- THE DATA:
╔══
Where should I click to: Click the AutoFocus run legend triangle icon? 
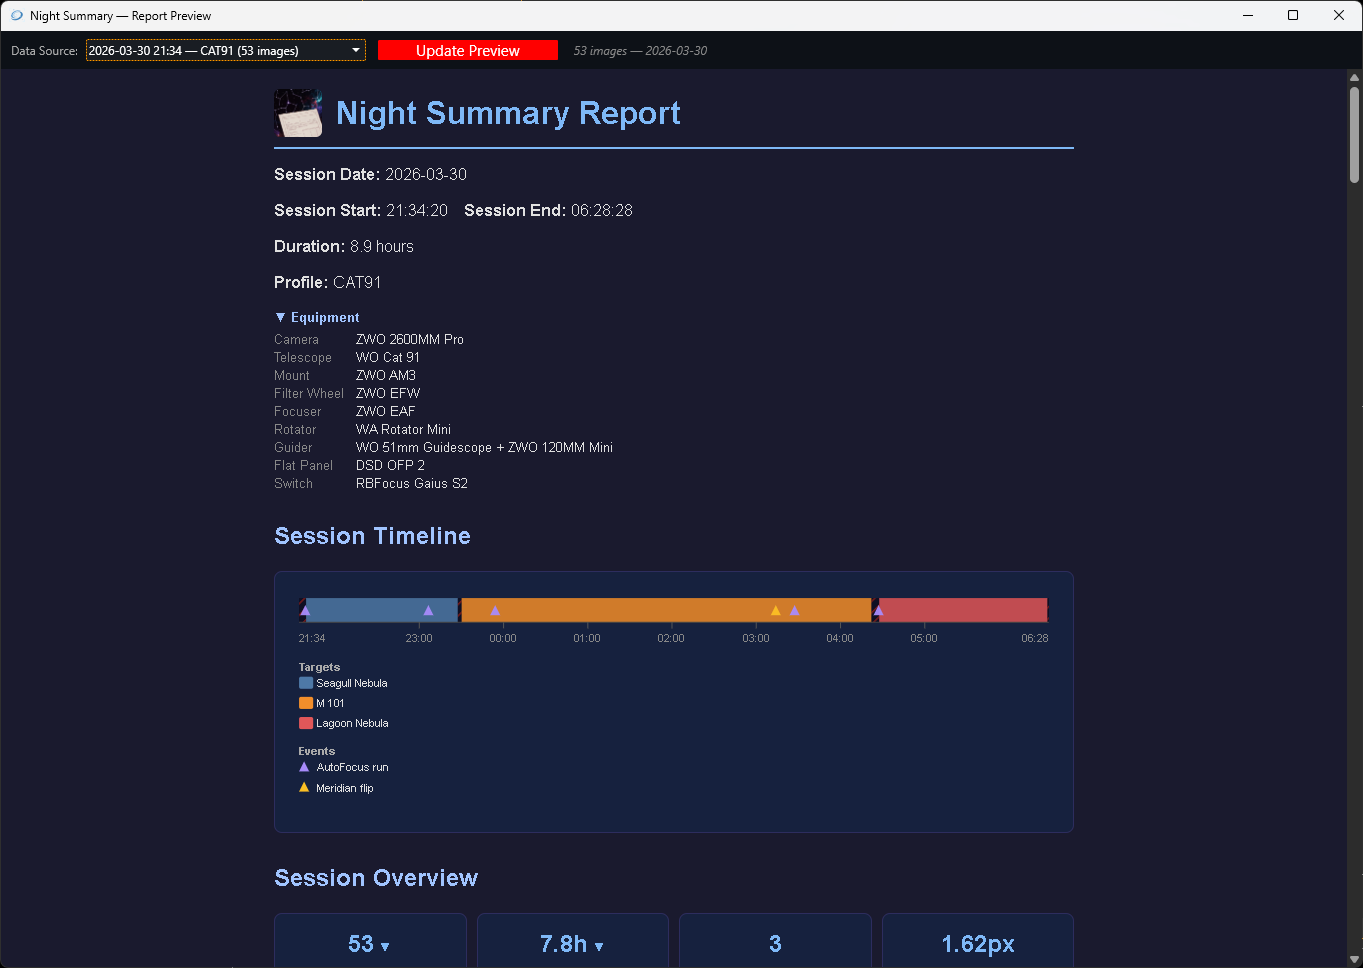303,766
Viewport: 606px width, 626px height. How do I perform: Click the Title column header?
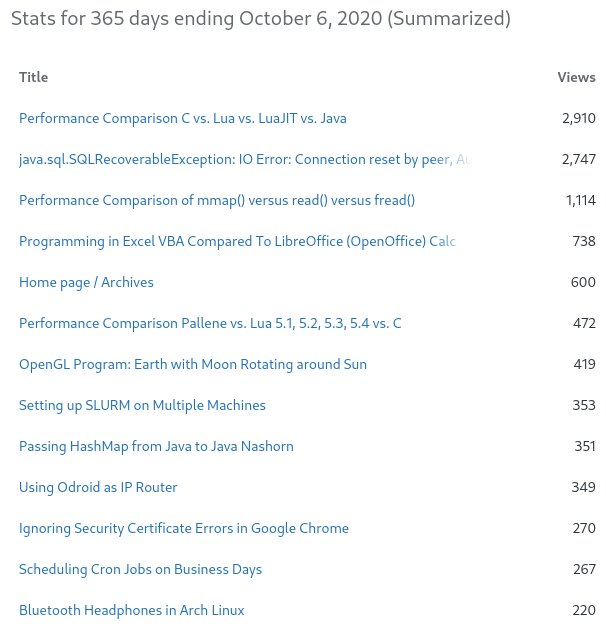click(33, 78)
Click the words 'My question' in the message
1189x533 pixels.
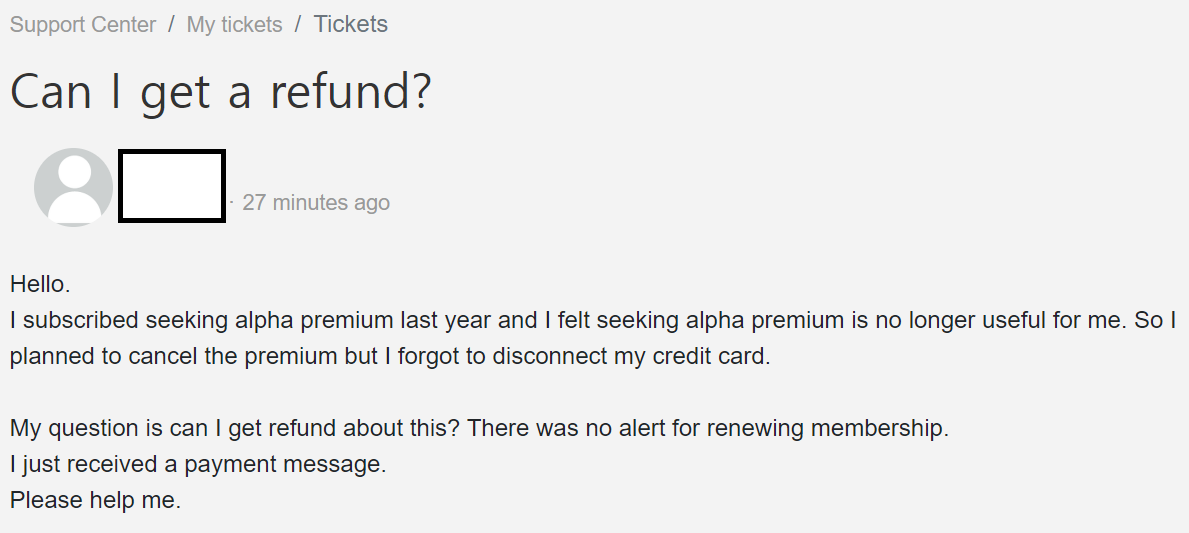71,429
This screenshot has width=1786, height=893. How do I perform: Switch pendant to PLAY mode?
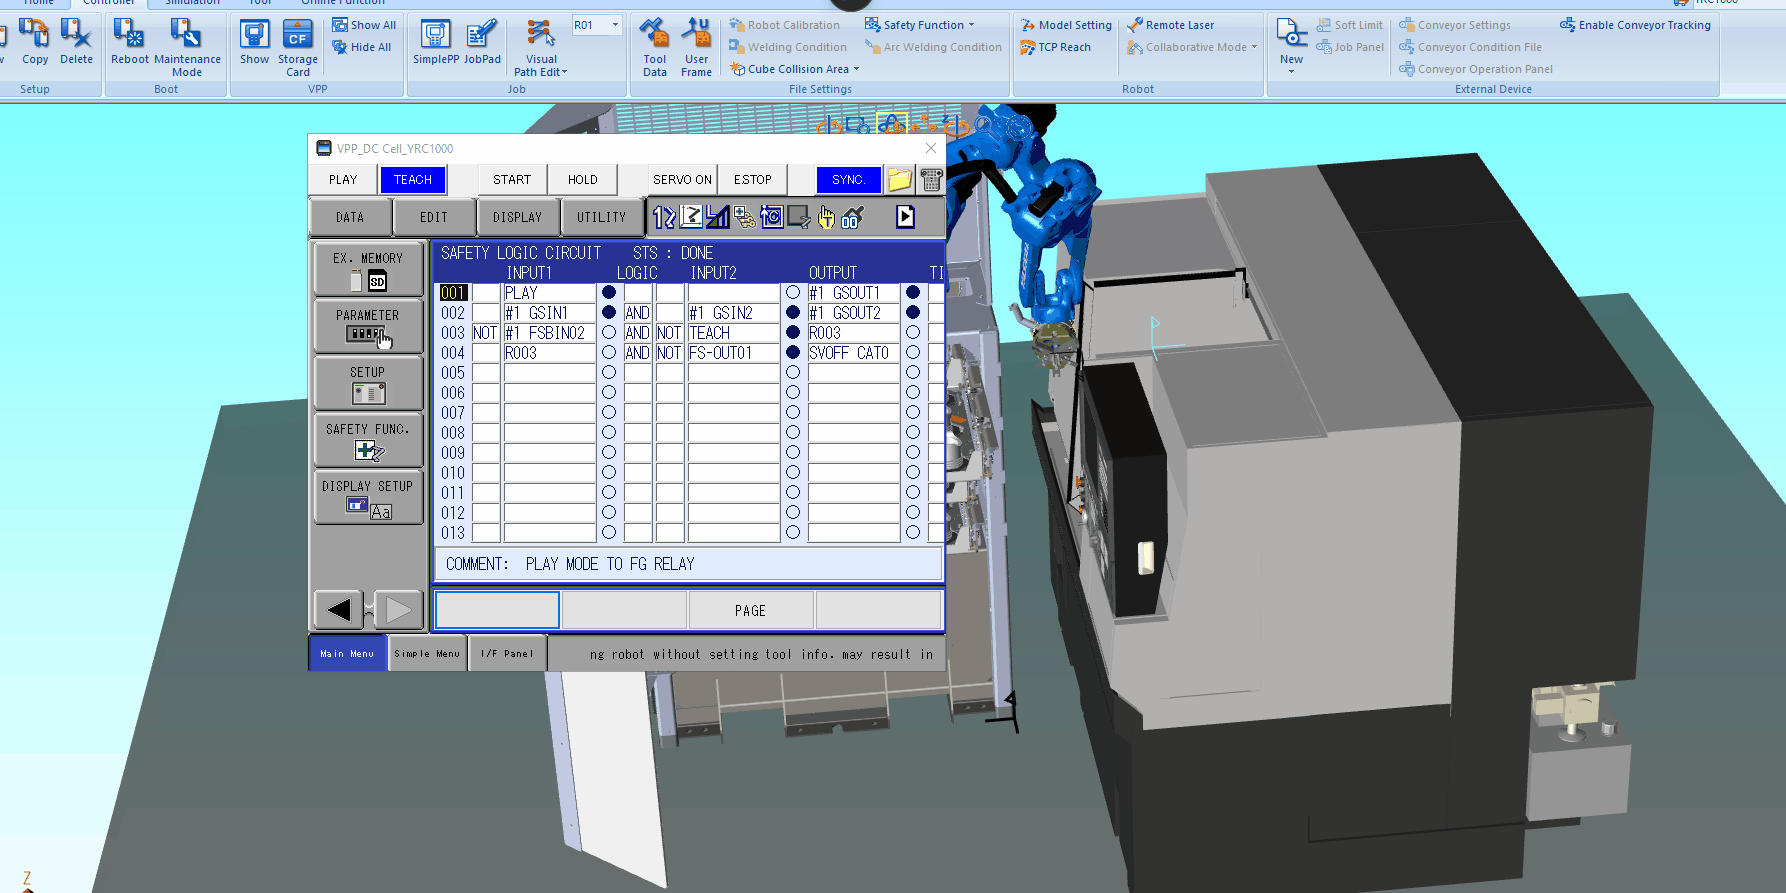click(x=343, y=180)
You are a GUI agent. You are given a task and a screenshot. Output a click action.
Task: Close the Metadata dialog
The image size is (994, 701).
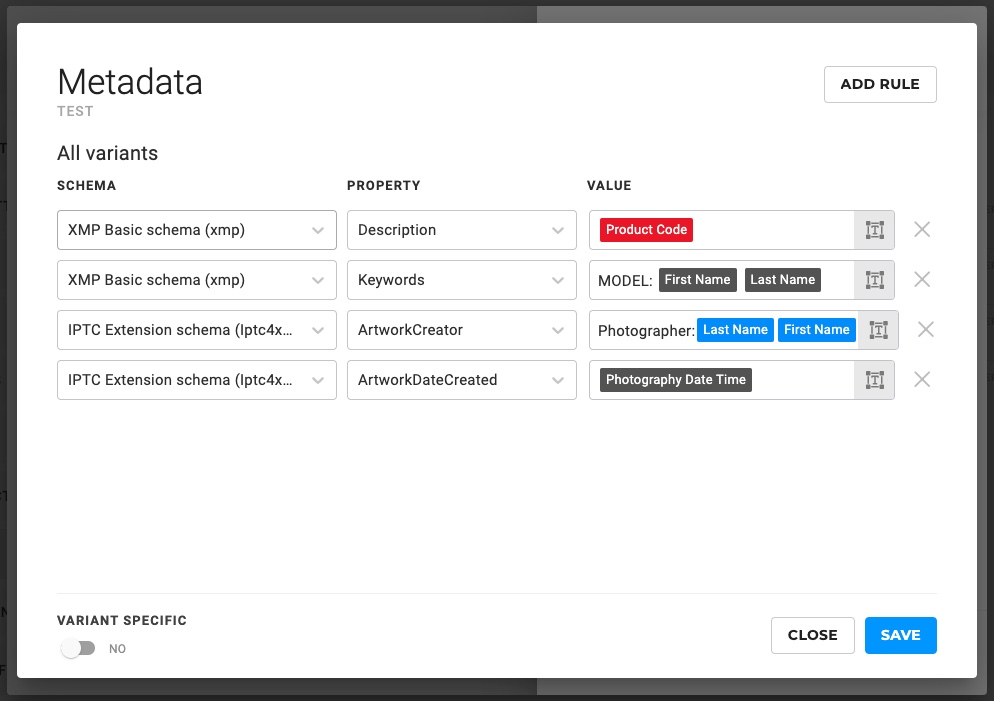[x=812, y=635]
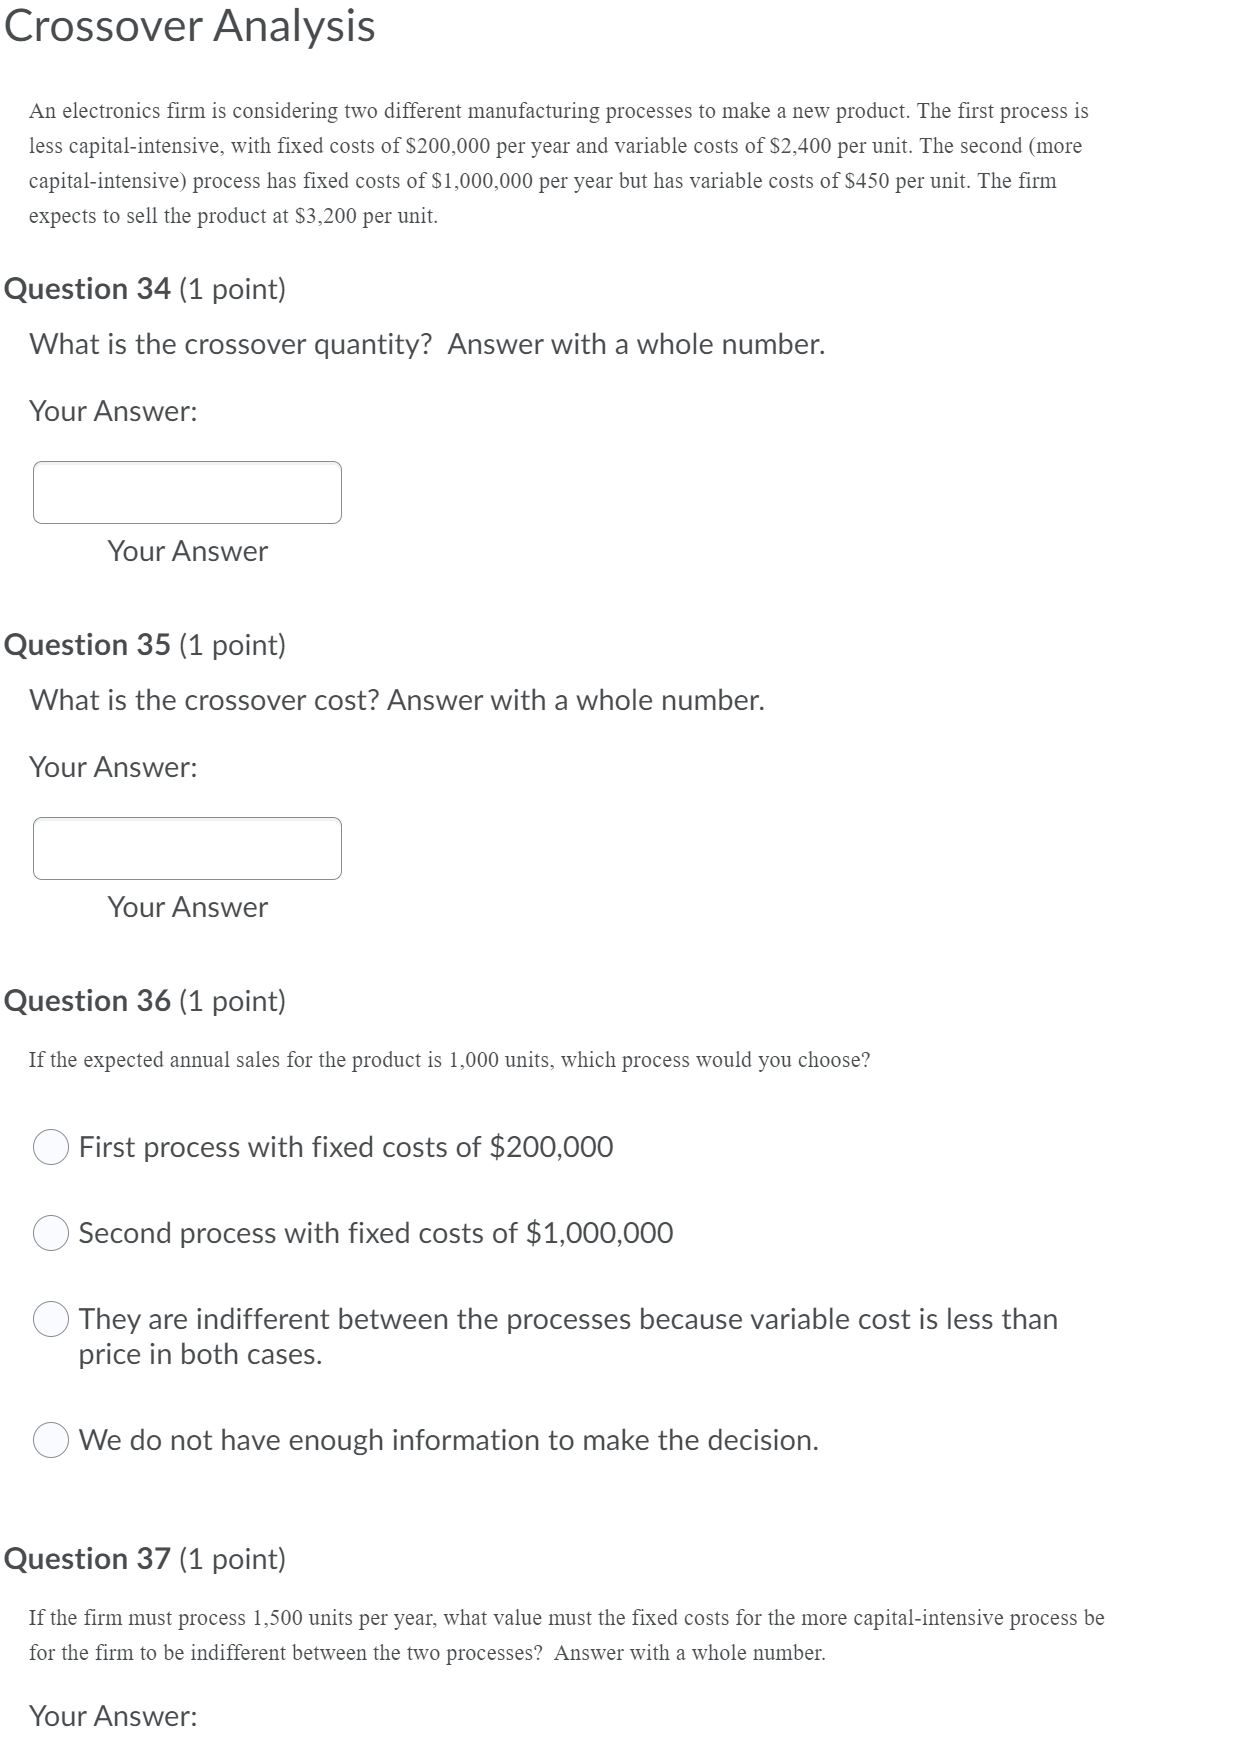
╚══
Your reply should hold every line of the material, unaltered, and not one picture.

- SOLUTION TO THIS PROBLEM:
Where should I click to: Click the AutoFocus run legend triangle icon? 
303,766
Viewport: 606px width, 626px height. How do I perform: Click the Title column header?
click(33, 78)
Click the words 'My question' in the message
1189x533 pixels.
71,429
This screenshot has width=1786, height=893. How do I perform: Switch pendant to PLAY mode?
click(x=343, y=180)
You are a GUI agent. You are given a task and a screenshot. Output a click action.
Task: Close the Metadata dialog
The image size is (994, 701).
[x=812, y=635]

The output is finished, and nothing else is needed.